> [INFORMATION SUPPLIED]
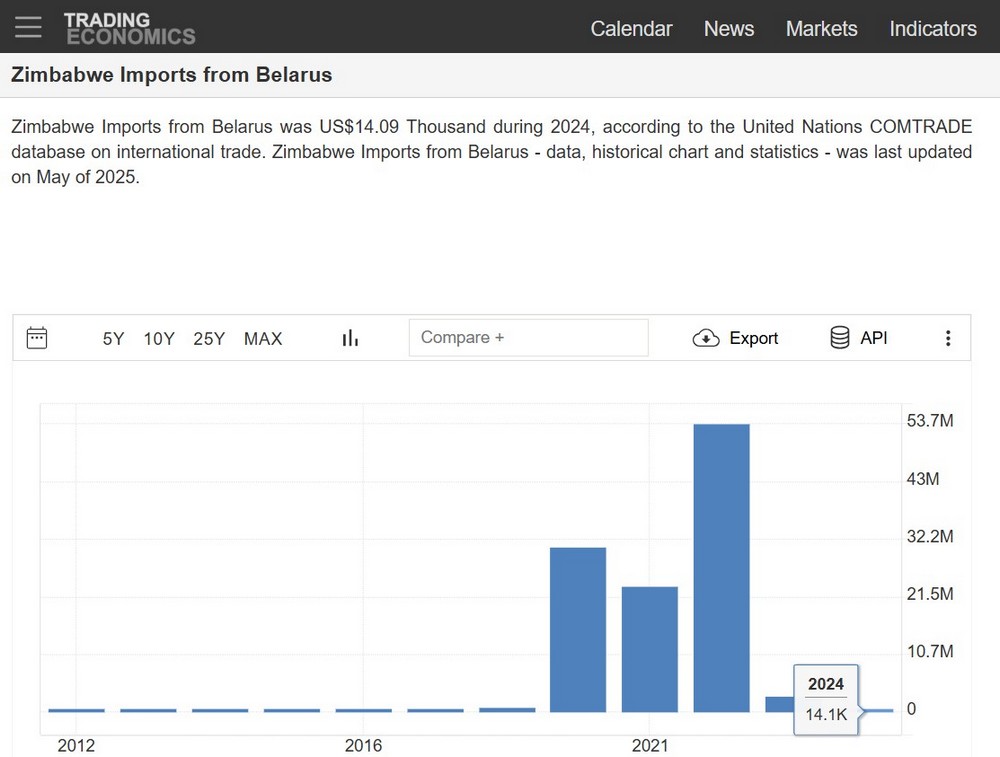Screen dimensions: 1000x757
Task: Select the 5Y time range
Action: 113,339
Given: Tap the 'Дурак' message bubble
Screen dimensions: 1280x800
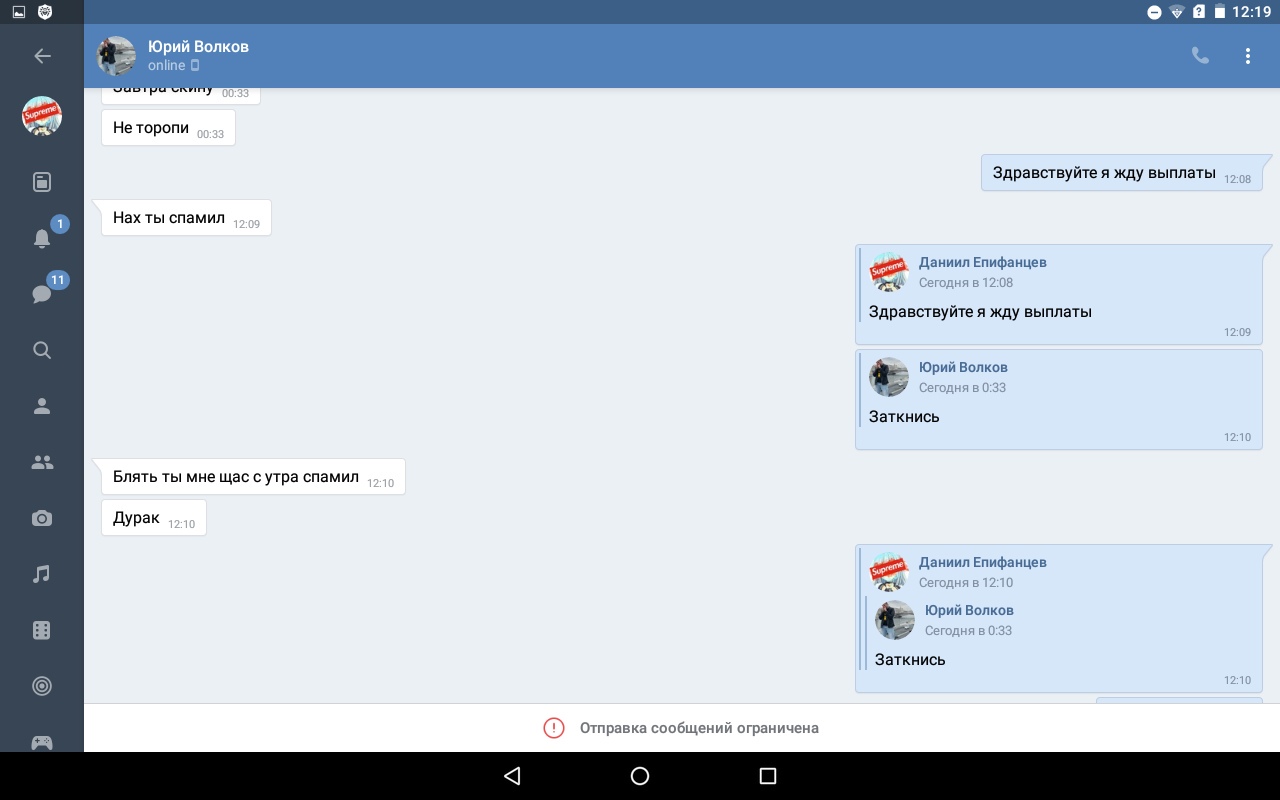Looking at the screenshot, I should [x=154, y=518].
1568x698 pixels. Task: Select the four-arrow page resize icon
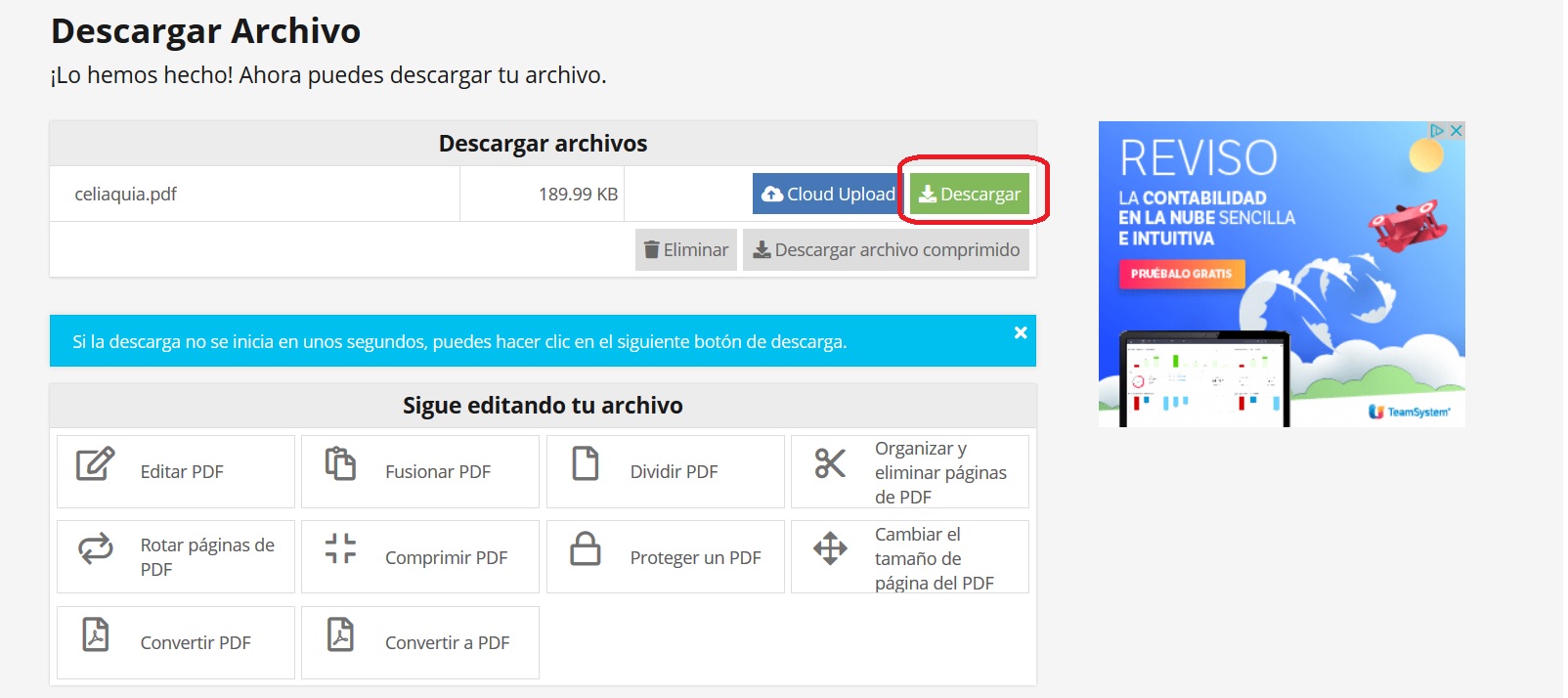[x=830, y=548]
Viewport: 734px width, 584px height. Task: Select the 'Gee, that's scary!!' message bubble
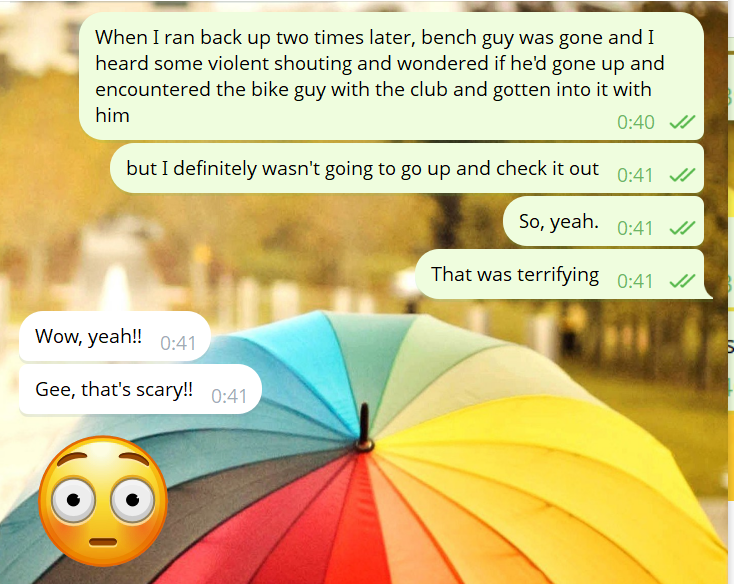(140, 389)
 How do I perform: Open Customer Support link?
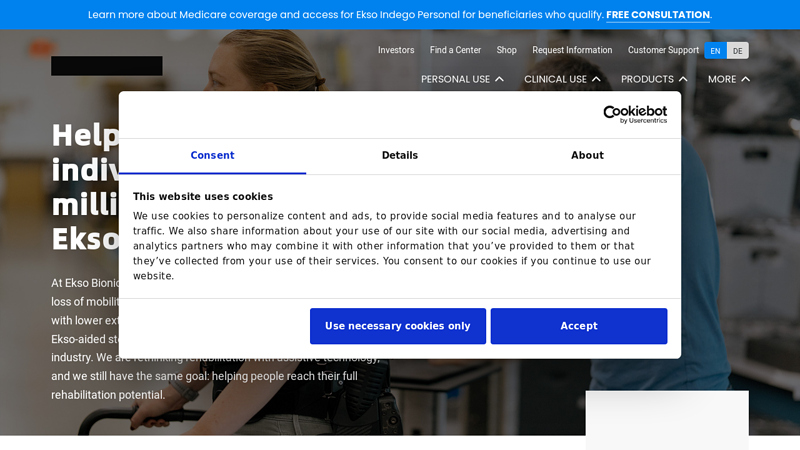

> [EXERCISE BRIEF] Render every line of the data above as a numbered list, skipping blank lines and omitting the pictures.

> [COMPLETED EXERCISE]
1. Screen dimensions: 1000x757
2. Task: Select the 5Y time range
3. Action: 113,339
4. Given: Tap the 'Дурак' message bubble
5. Screen dimensions: 1280x800
6. Looking at the screenshot, I should [x=154, y=518].
7. 1568x698 pixels. Task: Select the four-arrow page resize icon
8. [x=830, y=548]
9. Viewport: 734px width, 584px height. Task: Select the 'Gee, that's scary!!' message bubble
10. (140, 389)
11.  How do I perform: Open Customer Support link?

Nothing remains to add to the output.